# What the exercise asks
Each record should be copied exactly, and none of them omitted.
───── Material provided
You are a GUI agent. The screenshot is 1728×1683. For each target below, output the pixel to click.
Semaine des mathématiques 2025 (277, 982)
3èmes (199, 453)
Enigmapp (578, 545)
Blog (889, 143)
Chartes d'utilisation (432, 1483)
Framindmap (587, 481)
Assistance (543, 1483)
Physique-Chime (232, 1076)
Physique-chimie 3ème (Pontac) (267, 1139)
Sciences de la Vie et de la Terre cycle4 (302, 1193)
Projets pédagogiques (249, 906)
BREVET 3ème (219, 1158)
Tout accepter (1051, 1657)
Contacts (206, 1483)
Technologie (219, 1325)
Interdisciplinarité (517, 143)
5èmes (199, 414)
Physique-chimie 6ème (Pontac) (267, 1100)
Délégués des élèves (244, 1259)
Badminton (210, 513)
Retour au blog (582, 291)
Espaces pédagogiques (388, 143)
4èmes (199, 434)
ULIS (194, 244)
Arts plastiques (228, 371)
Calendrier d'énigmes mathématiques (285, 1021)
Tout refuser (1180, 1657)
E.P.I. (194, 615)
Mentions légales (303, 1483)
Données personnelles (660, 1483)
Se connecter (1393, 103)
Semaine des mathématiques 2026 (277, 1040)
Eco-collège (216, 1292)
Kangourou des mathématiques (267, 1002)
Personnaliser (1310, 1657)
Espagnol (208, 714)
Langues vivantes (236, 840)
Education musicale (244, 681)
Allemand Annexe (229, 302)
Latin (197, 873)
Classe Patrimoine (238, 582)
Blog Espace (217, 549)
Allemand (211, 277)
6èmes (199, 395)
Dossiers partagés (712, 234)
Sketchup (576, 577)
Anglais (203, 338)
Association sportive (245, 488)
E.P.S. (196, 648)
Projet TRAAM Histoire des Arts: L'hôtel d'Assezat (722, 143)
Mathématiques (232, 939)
──────────
# Solution for this problem
You are a GUI agent. The screenshot is 1728×1683. For each target below, output the pixel to click.
Semaine des mathématiques 2025 (277, 982)
3èmes (199, 453)
Enigmapp (578, 545)
Blog (889, 143)
Chartes d'utilisation (432, 1483)
Framindmap (587, 481)
Assistance (543, 1483)
Physique-Chime (232, 1076)
Physique-chimie 3ème (Pontac) (267, 1139)
Sciences de la Vie et de la Terre cycle4 (302, 1193)
Projets pédagogiques (249, 906)
BREVET 3ème (219, 1158)
Tout accepter (1051, 1657)
Contacts (206, 1483)
Technologie (219, 1325)
Interdisciplinarité (517, 143)
5èmes (199, 414)
Physique-chimie 6ème (Pontac) (267, 1100)
Délégués des élèves (244, 1259)
Badminton (210, 513)
Retour au blog (582, 291)
Espaces pédagogiques (388, 143)
4èmes (199, 434)
ULIS (194, 244)
Arts plastiques (228, 371)
Calendrier d'énigmes mathématiques (285, 1021)
Tout refuser (1180, 1657)
E.P.I. (194, 615)
Mentions légales (303, 1483)
Données personnelles (660, 1483)
Se connecter (1393, 103)
Semaine des mathématiques 2026 (277, 1040)
Eco-collège (216, 1292)
Kangourou des mathématiques (267, 1002)
Personnaliser (1310, 1657)
Espagnol (208, 714)
Langues vivantes (236, 840)
Education musicale (244, 681)
Allemand Annexe (229, 302)
Latin (197, 873)
Classe Patrimoine (238, 582)
Blog Espace (217, 549)
Allemand (211, 277)
6èmes (199, 395)
Dossiers partagés (712, 234)
Sketchup (576, 577)
Anglais (203, 338)
Association sportive (245, 488)
E.P.S. (196, 648)
Projet TRAAM Histoire des Arts: L'hôtel d'Assezat (722, 143)
Mathématiques (232, 939)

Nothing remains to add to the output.